На третий день этой приятной работы вдруг среди дня я услышал крик надзирателя: «Кравцов, на вахту!» Я, не торопясь (тогда мы все делали, не торопясь), подошел с ведром к бараку, подвесил груз на крюк, подал сигнал «подымать» и так же неторопливо пошел с надзирателем к вахте, единственному к тому времени законченному строительством зданию. Я твердо считал — письмо! Заходим на вахту, и я вижу: не письмо. Нет, не письмо, а посылка. ПОСЫЛКА!!!
Мое нетерпение сложилось с нетерпением обоих надзирателей, и один из них за три секунды вскрыл фанерный ящичек. Содержимое было почти таким же, как и в посылке, полученной мной на Хунгари: сухари (белые), кукурузная крупа, фасоль, маленький кусочек сала (на европейской части СССР начинался голод), два больших перевязанных шпагатом свертка листового табака, два коробка спичек, пара шерстяных носков и чеснок, конечно же, мерзлый.
Грабеж надзирателями посылок при обыске был обычным делом и никогда не вызывал никаких возражений. Ведь любой надзиратель мог объявить получателя посылки нарушителем режима, и тот лишался права получить посылку, которая уже была у него перед глазами. Так что вопрос был только в размере грабежа.
Надзиратель, обыскивающий мою посылку, сразу отложил в сторону сверток табака, один коробок спичек и несколько белых сухарей, моргнув другому: «Попьем чайку!», и так долго и плотоядно смотрел на мизерный кусочек сала, что я уже мысленно попрощался с ним. Но он его не взял, и я счел, что грабеж был настолько милостивым, что можно даже считать, что его вообще не было.
Я помчался со своим сокровищем в палатку, вызвал туда Славку, и мы устроили совещание. Всего понемногу я отделил для бригадира и вручил это ему вечером, после чего я целую неделю трудился на «любимой» работе, пока мы не закончили засыпку чердака.

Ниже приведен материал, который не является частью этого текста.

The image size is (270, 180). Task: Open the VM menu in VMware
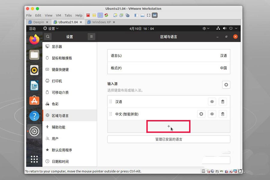point(58,15)
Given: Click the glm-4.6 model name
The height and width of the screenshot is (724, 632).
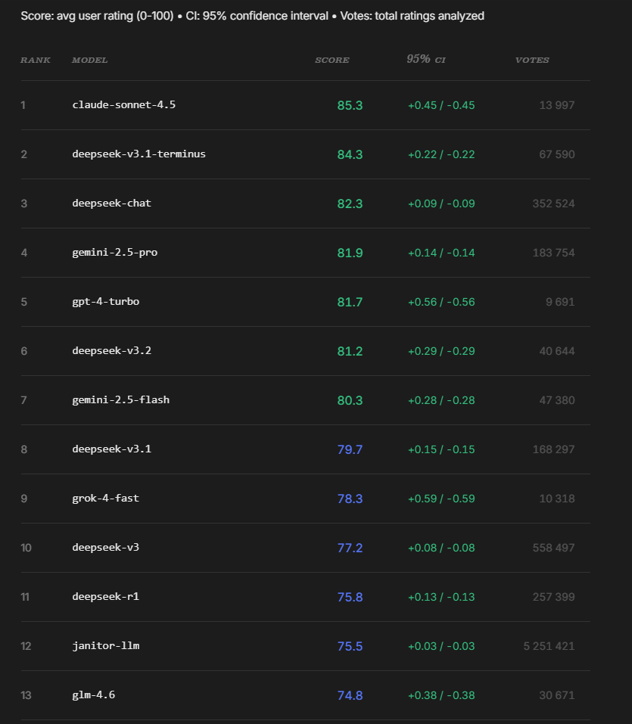Looking at the screenshot, I should coord(94,695).
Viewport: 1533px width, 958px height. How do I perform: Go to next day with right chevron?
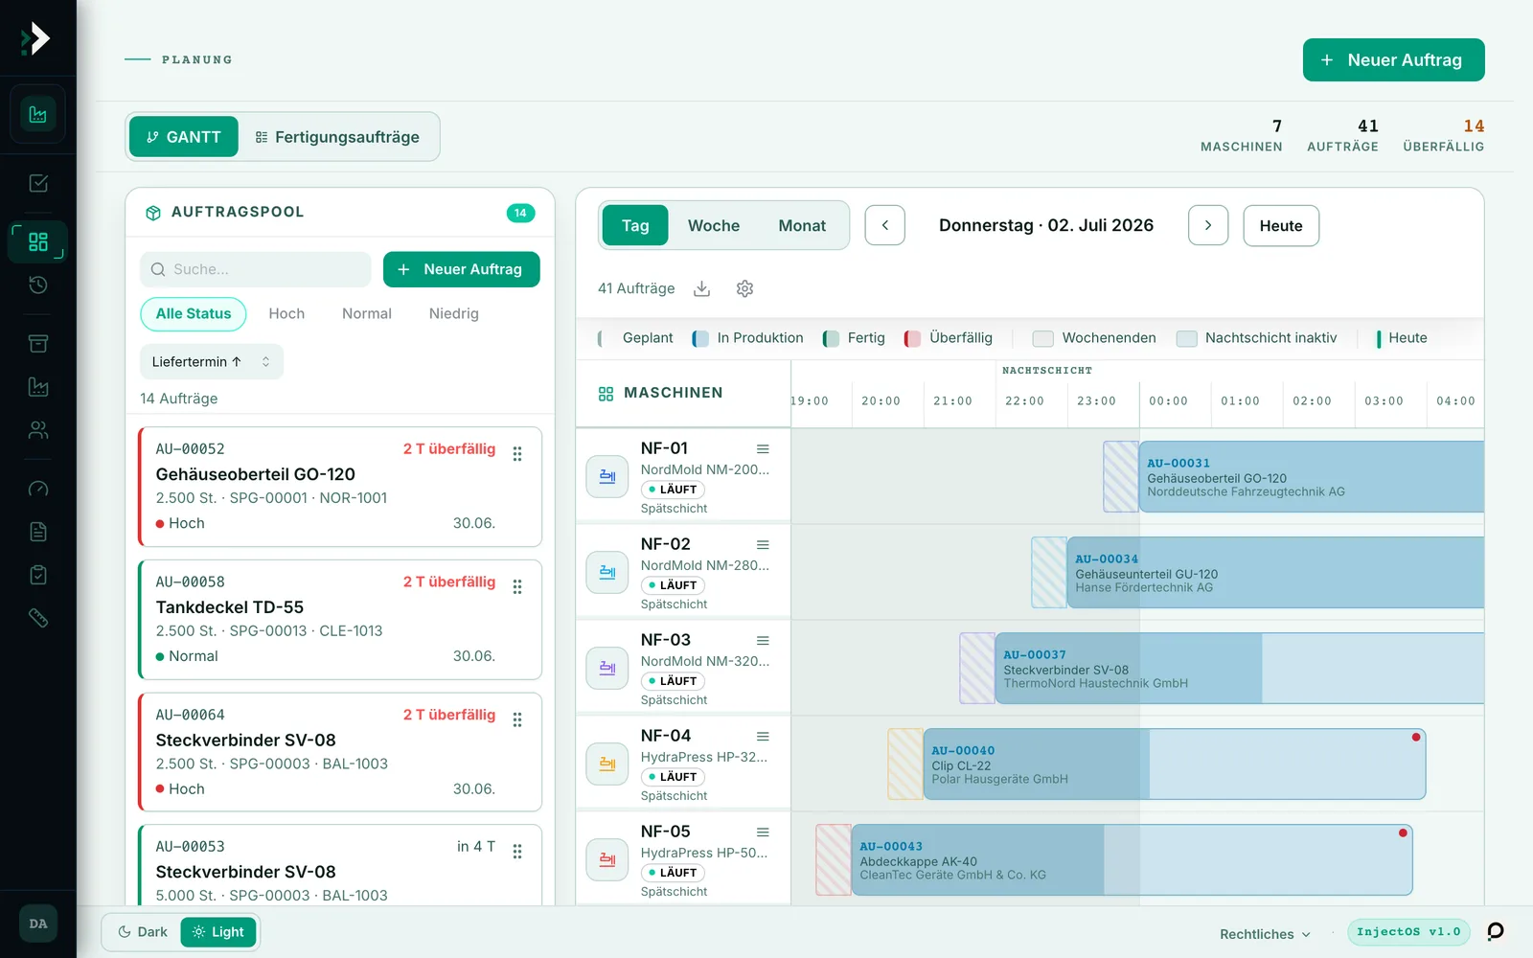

Остальное же содержимое посылки мы разделили на много частей по сумочкам, пакетикам и карманчикам, чтобы все это постоянно носить с собой даже во сне, так как оставить хоть что-нибудь из нашего богатства на несколько минут в палатке значило лишиться его. Со съестными припасами вопросов не было: съестное надо было съесть, и есть его понемногу, — мы так и решили, хотя и не всегда исполняли.
Вопрос был с табаком: Славка тоже не курил, а использовать такую ценность нужно было умело и выгодно. Проще всего было менять табак на хлеб. Я встретил в своей жизни немало людей, которые, находясь на пороге голодной смерти, готовы были отдать последнюю (или предпоследнюю) пайку за несколько щепоток табаку.
Я не пошел по этому пути, то ли от недостатка решимости, то ли от избытка совести. Совет подал Славка: разделить оставшийся табак на четыре равные части, а затем:
— первую четверть отдать заведующему медпунктом — «лепиле», так как жизнь длинная, что будет дальше, неизвестно, а единственным человеком в лагере, который поможет в какой-нибудь страшной ситуации, является медик;
— вторую четверть отдать моему благодетелю-экономисту — для того, чтобы его благие позывы превратить в благую тенденцию;
— третью четверть отдать ему, Славке, для распределения среди блатной элиты, хотя такой, какую я потом много раз встречал в других лагерях, что-то здесь, на 414-й, я не видел;
— четвертую часть сделать «стратегическим запасом» и запрятать его надежно, без малейшего риска.
Я так и сделал, добавив еще к каждой четверти по две головки мерзлого чесноку, только Славке дал три, потому что он сказал: «Нужно три!», а я не возражал, считая, что состав авторитетных блатных (хотя я их и не замечал, как уже сказал) известен ему лучше, чем мне.
А «стратегический запас» я упаковал в плоскую бумажную пластинку, засунул в одну из многочисленных прорех моих ватных штанов и замотал эту прореху ниткой, выдернутой из этих же штанов, проделывая дырки куском проволоки. Теперь украсть табак возможно было только вместе со штанами, а штаны — только вместе со мной, ибо я не снимал их ни днем, ни ночью.